§ SUPPLIED MATERIAL:
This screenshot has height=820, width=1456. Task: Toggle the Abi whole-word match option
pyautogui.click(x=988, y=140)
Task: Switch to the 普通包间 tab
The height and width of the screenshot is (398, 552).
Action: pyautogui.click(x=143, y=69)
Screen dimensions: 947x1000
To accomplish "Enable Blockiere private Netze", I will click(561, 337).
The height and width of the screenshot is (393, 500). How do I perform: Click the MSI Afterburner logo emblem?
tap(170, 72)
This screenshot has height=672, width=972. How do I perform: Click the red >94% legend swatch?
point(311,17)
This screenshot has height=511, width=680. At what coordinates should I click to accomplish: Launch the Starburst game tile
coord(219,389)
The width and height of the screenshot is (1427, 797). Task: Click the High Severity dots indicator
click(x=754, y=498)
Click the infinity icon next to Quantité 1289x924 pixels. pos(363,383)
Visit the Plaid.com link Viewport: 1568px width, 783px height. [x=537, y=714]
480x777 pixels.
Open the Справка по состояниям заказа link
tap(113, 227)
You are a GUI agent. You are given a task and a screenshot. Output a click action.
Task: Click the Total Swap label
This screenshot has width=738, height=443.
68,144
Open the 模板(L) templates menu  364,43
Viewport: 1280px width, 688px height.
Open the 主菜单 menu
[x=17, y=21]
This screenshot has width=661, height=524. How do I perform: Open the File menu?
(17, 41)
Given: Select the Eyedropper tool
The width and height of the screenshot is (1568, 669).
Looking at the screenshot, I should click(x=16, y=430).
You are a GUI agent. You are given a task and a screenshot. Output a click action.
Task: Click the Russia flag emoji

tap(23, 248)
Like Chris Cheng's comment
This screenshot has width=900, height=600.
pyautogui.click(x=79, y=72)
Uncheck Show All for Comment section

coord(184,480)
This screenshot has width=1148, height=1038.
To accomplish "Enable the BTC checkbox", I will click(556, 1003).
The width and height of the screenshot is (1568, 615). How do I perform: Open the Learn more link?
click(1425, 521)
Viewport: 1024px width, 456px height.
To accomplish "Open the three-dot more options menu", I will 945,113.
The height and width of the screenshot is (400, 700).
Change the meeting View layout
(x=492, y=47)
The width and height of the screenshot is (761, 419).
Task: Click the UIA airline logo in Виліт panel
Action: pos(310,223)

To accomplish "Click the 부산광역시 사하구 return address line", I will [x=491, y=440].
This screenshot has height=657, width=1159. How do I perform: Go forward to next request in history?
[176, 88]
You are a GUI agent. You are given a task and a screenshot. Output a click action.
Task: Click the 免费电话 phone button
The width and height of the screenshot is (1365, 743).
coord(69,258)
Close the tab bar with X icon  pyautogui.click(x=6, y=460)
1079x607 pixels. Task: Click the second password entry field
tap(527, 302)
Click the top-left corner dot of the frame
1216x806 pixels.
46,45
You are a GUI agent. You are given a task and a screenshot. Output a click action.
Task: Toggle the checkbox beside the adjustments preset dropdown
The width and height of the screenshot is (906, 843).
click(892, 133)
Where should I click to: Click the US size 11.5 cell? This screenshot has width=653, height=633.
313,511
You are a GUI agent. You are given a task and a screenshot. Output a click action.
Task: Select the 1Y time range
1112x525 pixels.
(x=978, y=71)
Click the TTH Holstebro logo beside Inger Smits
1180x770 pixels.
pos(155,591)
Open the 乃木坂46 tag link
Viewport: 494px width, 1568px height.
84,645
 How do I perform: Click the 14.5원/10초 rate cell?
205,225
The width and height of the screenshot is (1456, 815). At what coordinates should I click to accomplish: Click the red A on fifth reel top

§ WORK ORDER:
The answer is every line in the data where the word "Enable" appears.

§ EXERCISE OUTPUT:
To accomplish "Enable Blockiere private Netze", I will click(561, 337).
To accomplish "Enable the BTC checkbox", I will click(556, 1003).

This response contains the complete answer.